## TEXT SHOWN
** START **

2.1 Synthesis of 1-butyl-2,3-dimethylimidazolium chloride [BMMIM]Cl

The synthesis of 1-butyl-2,3-dimethylimidazolium chloride [BMMIM]Cl (Fig. 1) was based on the work of Cammarata [20].

Fig. 1
figure 1

Chemical structure of [BMMIM]Cl

Basically, 1,2-dimethyl imidazoline (Sigma-Aldrich) was added to toluene (Synth) at 0ºC under vigorous stirring and then 1-chlorobutane (Sigma-Aldrich) was added. Additionally, the solution was maintained for 24 h at 110 °C under reflux. The obtained solution was kept in a freezer at ca. − 12 °C for 12 h. The purification of [BMMIM]Cl was performed using toluene, acetonitrile, and ethyl acetate [20]. The NMR spectra were obtained at room temperature on a Bruker Advance 400 spectrometer. The measures of 13C NMR were performed at 100 MHz, using deuterated water (D2O) as a solvent and the measures 1H NMR were performed at 400 MHz using deuterated chloroform (CDCl3) as the solvent. The chemical shifts were calculated from the internal standard TMS (tetramethylsilane). The NMR spectra are shown in Fig.s S1 and S2. The chemical shifts observed for 1H NMR and 13C NMR spectra of [BMMIM]Cl are in agreement with values reported by Dupont [21]. In 13C NMR was obtained shifts around 17.9; 30.2; 34.1; 46.8; 119.8; 121.5 and 141.9 ppm. In 1H NMR the shifts were 0.95 (t, 3H); 1.35 (m, 2H); 1.8 (m, 2H); 4.04 (s, 3H); 4.28 (t, 2H) and 7.7 (s, 1H) ppm. Differences observed for displacement of CH2-region is possibly due to the presence of chloride counter-ion, as reported by Xu and co-authors [22]. From the results, the IL synthesis yielded 75%.

2.2 Preparation of PP-based nanocomposites

The organoclays were obtained by direct swelling of the natural clay in the IL (MMT-IL). MMT clay (MMT-Na+ Coisite®), named in this work as MMT, was added in deionized water under vigorous stirring at 70 °C for 12 h. [BMMIM]Cl (1:5 wt% IL-clay ratio) was added and stirred for 3 h. The organophilic clay was dried under vacuum at 60 °C for 24 h. MMT containing quaternary ammonium salt as clay surfactant (Cloisite 20A®) were used and supplied by Southern Clay Products. It is named as MMT-20A.

** END **

## EXTRACTED INFORMATION
** START **

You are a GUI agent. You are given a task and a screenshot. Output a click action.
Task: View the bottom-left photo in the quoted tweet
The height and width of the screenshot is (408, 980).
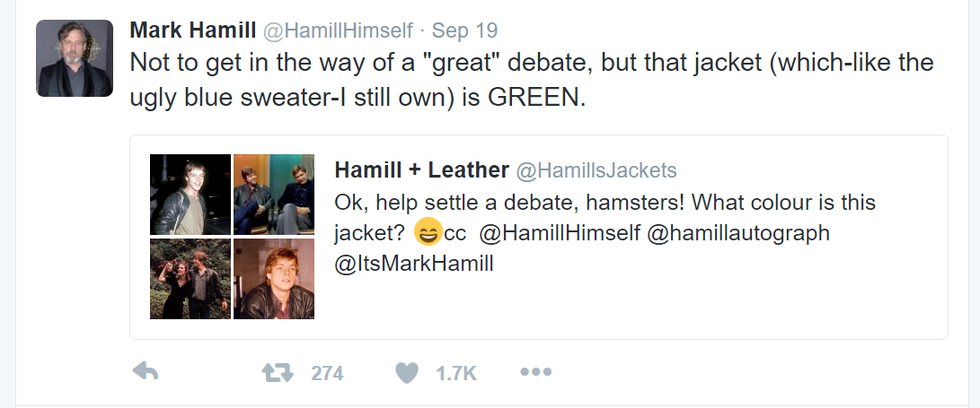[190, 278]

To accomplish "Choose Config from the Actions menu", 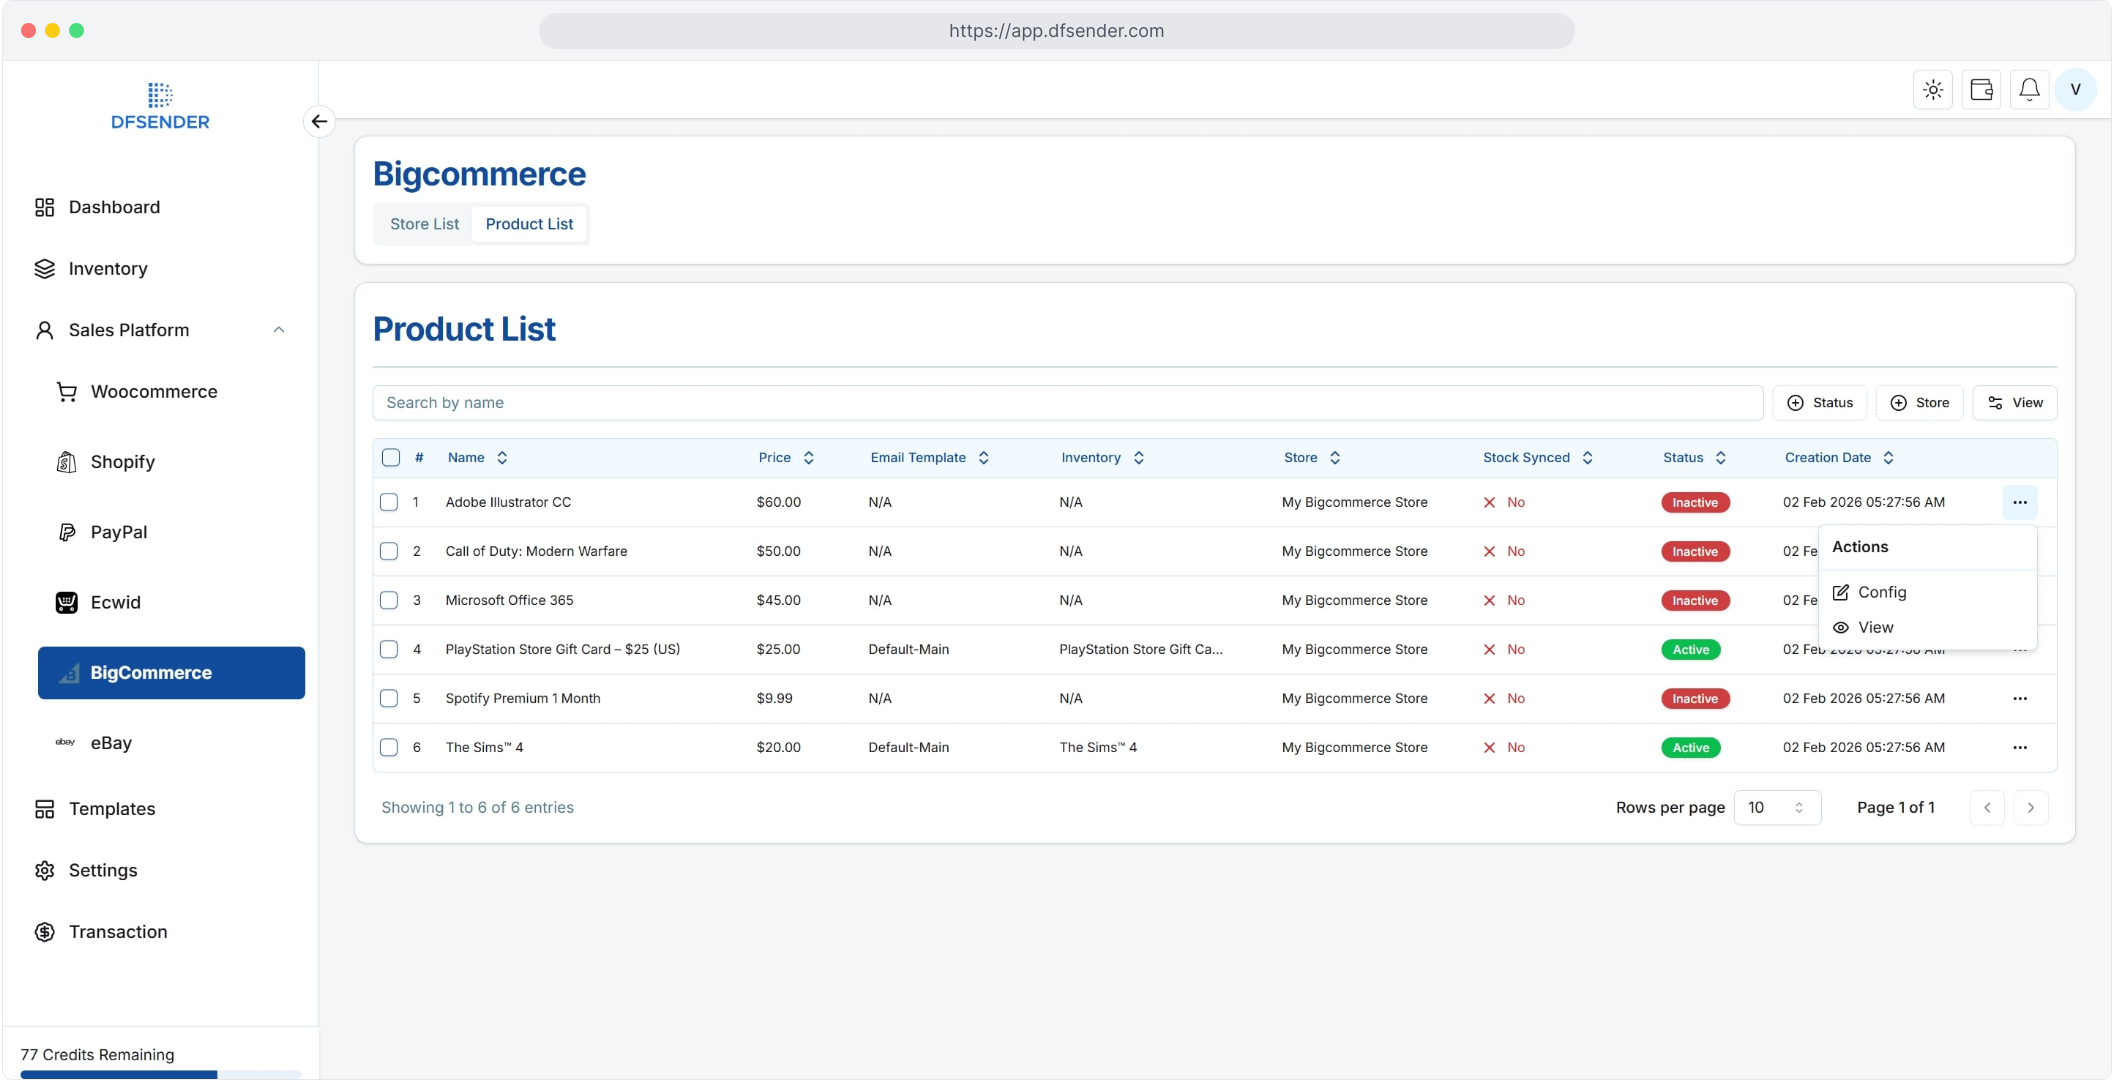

** END **

## PROBLEM 1
Reproduce the listing above, the part that follows the chemistry passage, line for line without changes, and leave its pictures out.
## PROBLEM 2
Extend the passage above on [BMMIM]Cl synthesis and PP nanocomposite preparation, starting right after its final sentence.

## WRITTEN RESPONSE 1
You are a GUI agent. You are given a task and a screenshot. Output a click action.
Task: View the bottom-left photo in the quoted tweet
The height and width of the screenshot is (408, 980).
[190, 278]

To accomplish "Choose Config from the Actions menu", 

## WRITTEN RESPONSE 2
PP (H501C) with a melt flow index of 3.5 g/10 min, was kindly provided by Braskem. PP grafted with maleic anhydride (PP-g-MAH, 0.5 mol % of MAH, OREVAC 100 supplied by Arkema) was used as compatibilizer. PP/PP-g-MAH/organoclay nanocomposites (95.5/4.5/1.5, 85/9/3 and 80/15/5 ratios) were prepared by using a high shear thermokinetic mixer (Drais) at 3000 rpm for 1.5 min. The mixer was fed by all components simultaneously. For comparison purposes, nanocomposites containing MMT-20A clay were prepared using the same protocol.

2.3 Characterization

The dispersion and intercalation of PP melt into the clay layers was studied by transmission electron microscopy (TEM). TEM images of the nanocomposites were taken at room temperature. The TEM grids were mounted in liquid nitrogen cooled sample holder. The ultrathin sectioning (40–60 nm) was performed by ultramicrotomy at low temperature using a Reichert Ultracut FC S low temperature sectioning system. A transmission electron microscope (Fei Tecnai G2 F20 HRTEM) operated at 80 kV was used to obtain images of the nanocomposite specimens. Wide angle X-ray scattering diffraction measurement (WAXS) was performed in a Shimadzu XRD6000 in a 2θ range of 2–40º at room temperature, operating under a CuKα radiation (λ = 1.5405 Å). The infrared spectra of the samples were recorded by Varian Excalibur 3100 FTIR-ATR. Samples were placed in direct contact with the ZnSe crystal. Spectra were collected with 2 cm−1 spectral resolution and twenty scans were performed for each sample. The thermogravimetric curves (TGA) of the samples were obtained by an equipment of TA Instruments TGA Q50. Samples (~ 5.0 mg) were placed in platinum crucibles. Four different heating rates were used (5, 10, 20, and 40 °C.min−1) under an inert atmosphere of nitrogen (40 mL/min), at the temperature range of 30–800 °C.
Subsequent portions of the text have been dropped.